For all its excellent scholarship and the author’s very readable narrative, three major flaws are to be found with Martin’s work. First, it is plagued by a number of misspellings and word omissions, many more than one would expect in a book of this size (and cost - $55). Second, the lack of adequate maps, especially when the author recounts the major battles of the Army of Tennessee, sends the reader scurrying for other, cartographically-better works. This is not to say the book lacks maps entirely, it does have several but these are very crude area maps for each major campaign with no troop positions. This reviewer is among those who thinks a book can never have too many maps. Third, for all the detail devoted to Bragg’s pre-war career (nearly 100 pages) and more than 350 to the Civil War years, Bragg’s post-war years are covered in a scant seven pages.

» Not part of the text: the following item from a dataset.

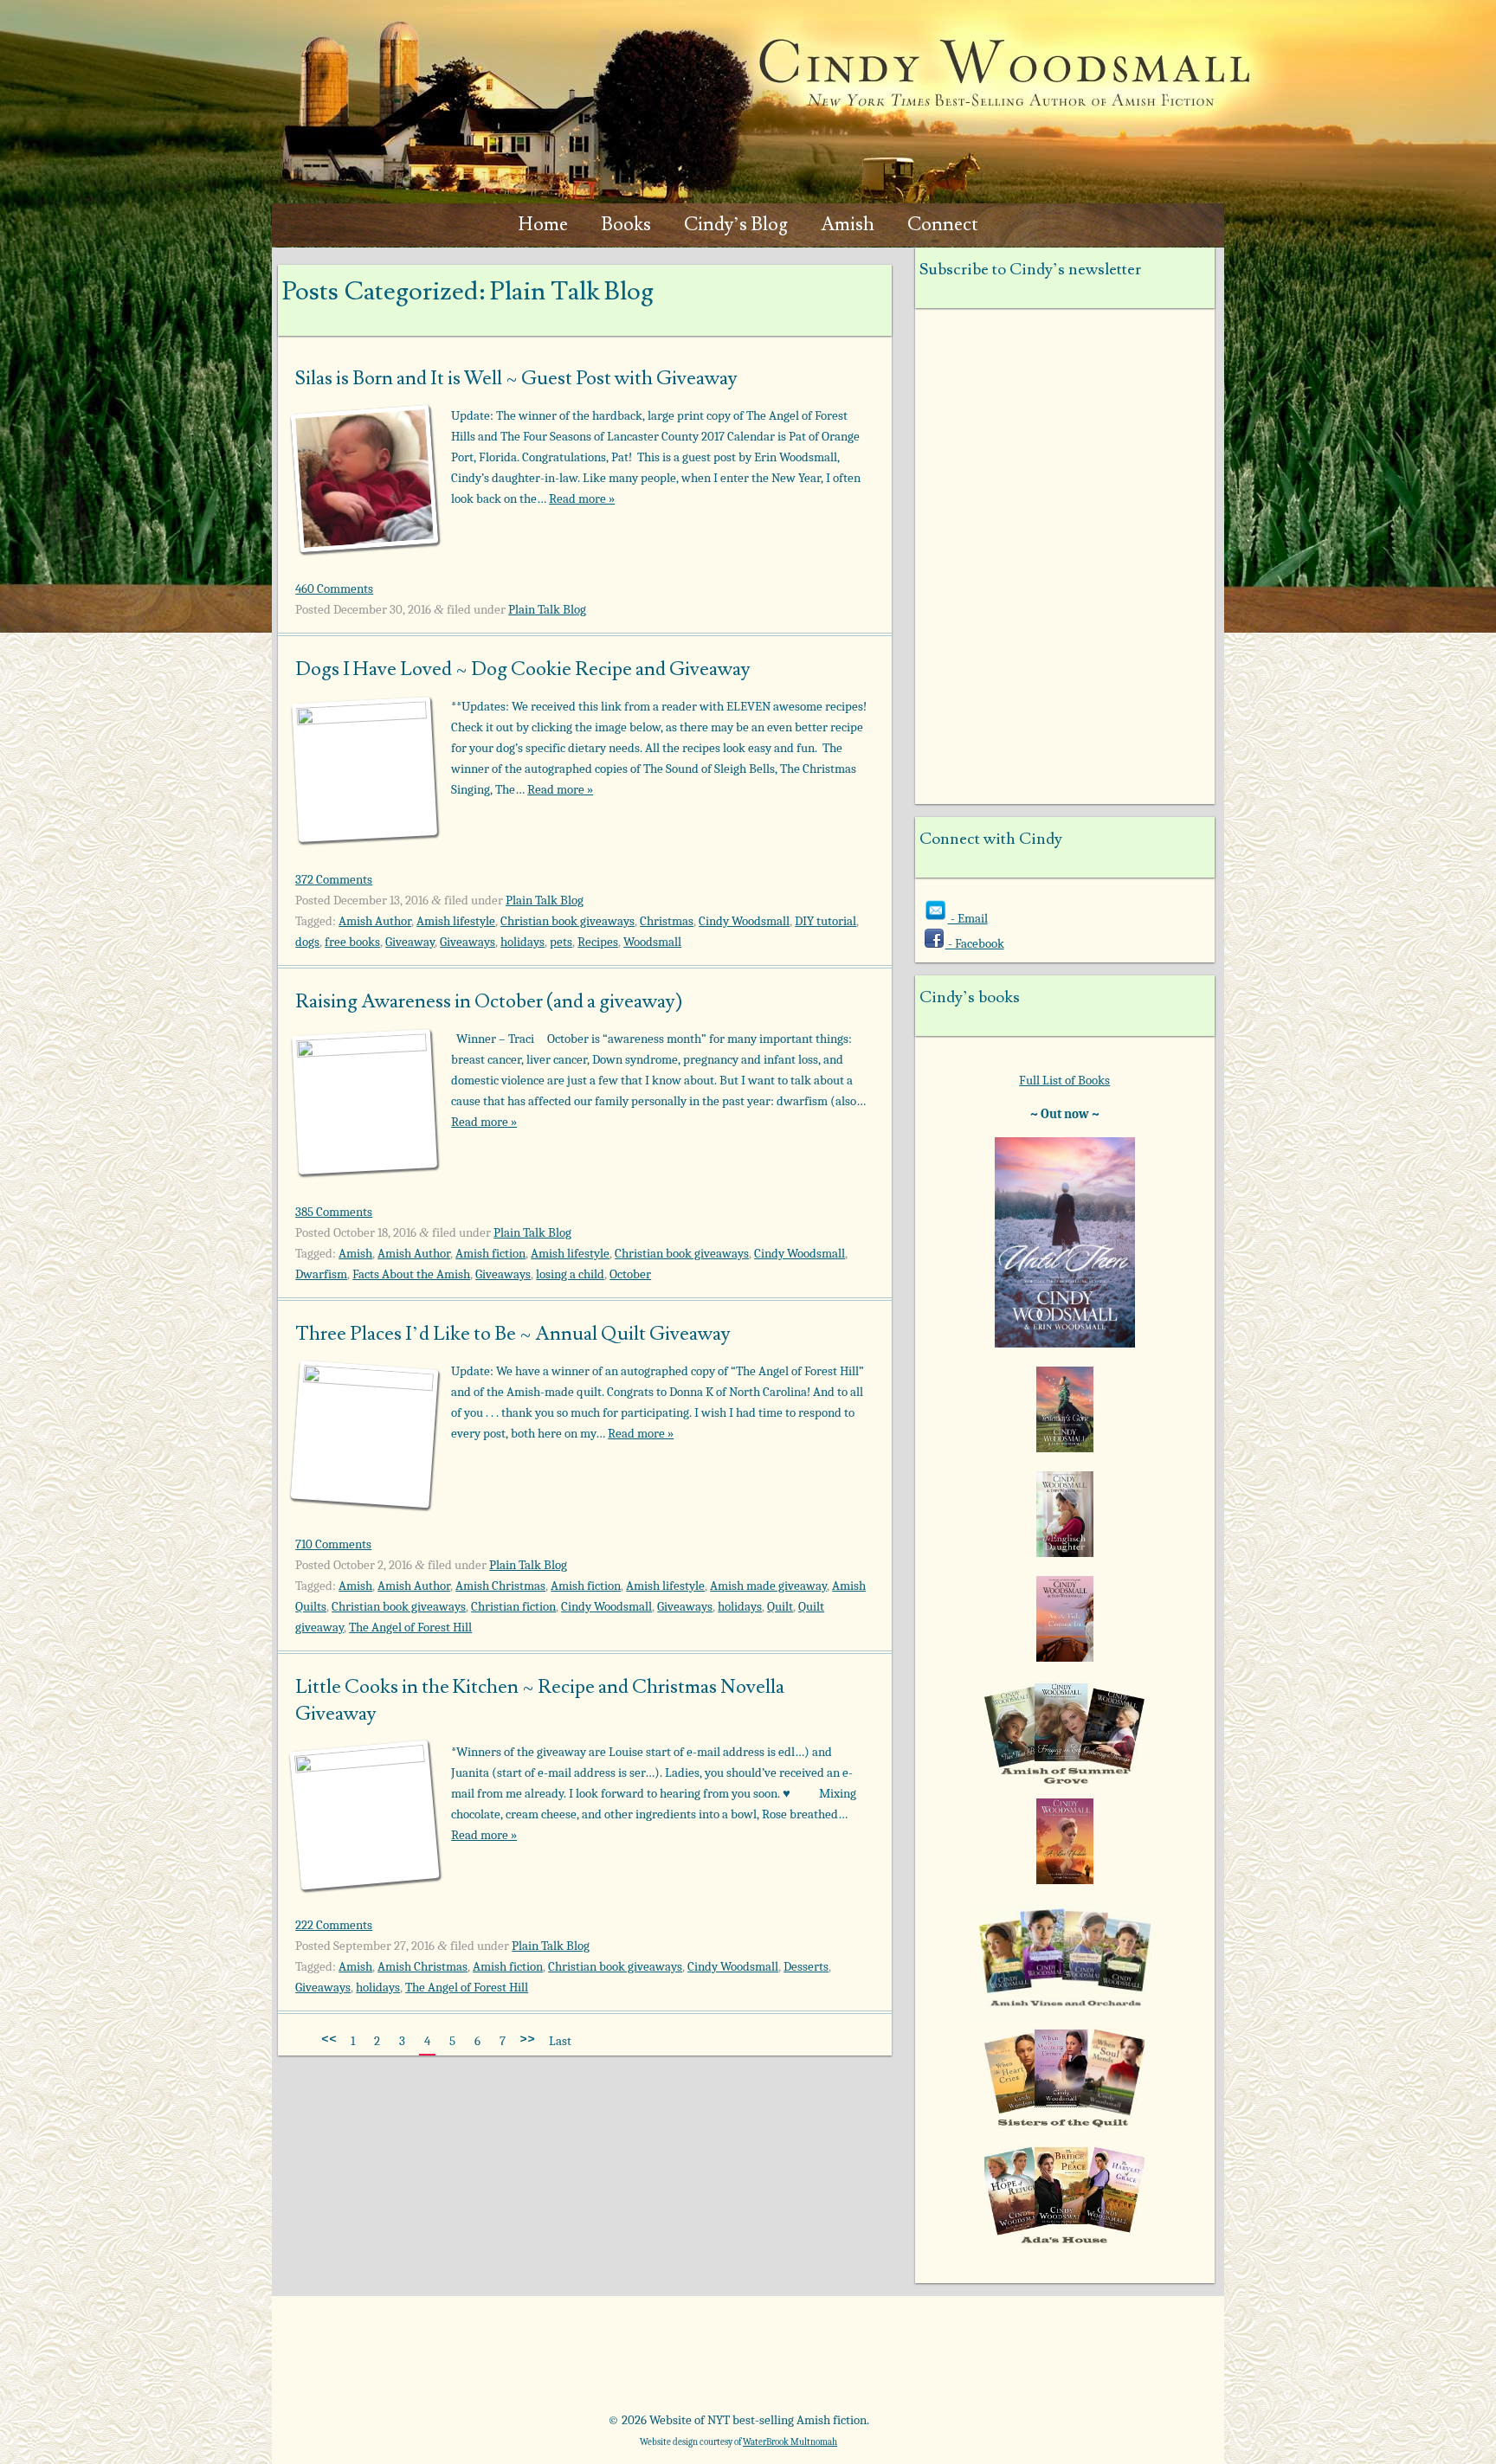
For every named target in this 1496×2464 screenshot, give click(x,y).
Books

These criticisms aside, Samuel Martin has produced an excellent biography of a most misunderstood figure. An impartial view of Braxton Bragg has long been needed, and Martin delivers (although his criticism of Breckinridge and Hill sometimes goes beyond what is warranted). The reader certainly gains a new appreciation for Bragg the man as well as Bragg the officer, and the root of many of the quarrels which plagued the Army of Tennessee becomes evident. One certainly cannot have a clear understanding of the inner workings of that army without Martin’s biography.


  1. Charlie,

    I have also just picked up Martin's book. I am very interested in it due to Bragg's importance in the Chickamauga Campaign, but I was on the fence for a long time about the purchase.

    The publisher is not known for good editorial work in general, so any purchase from them can be hit or miss. I'm not at all surprised about the typos - exactly what I would have expected, in fact.

    My real qualm was whether or not Martin would bring enough of a different perspective (and support it) so as to make the purchase worthwhile, since I already have the McWhiney/Hallock two-volume bio of Bragg published years ago.

    So I got the book via inter-library loan first, and read the Chickamauga chapter. That satisfied me that I did need the book - Martin offers some interesting arguments and delivers that new perspective. I'm happy with the book, even though it has been one of the pricier purchases I made this year so far.

    1. I'll be honest - I was impressed by Martin's persuasive arguments for Bragg. His Ewell bio did not impress me all that much, and I've not read his Kilpatrick one. But love him or hate him, scapegoat him or victimize him, you definitely have to feel for Bragg and his treatment at the hands of nearly every historian for the last 150 years after reading this.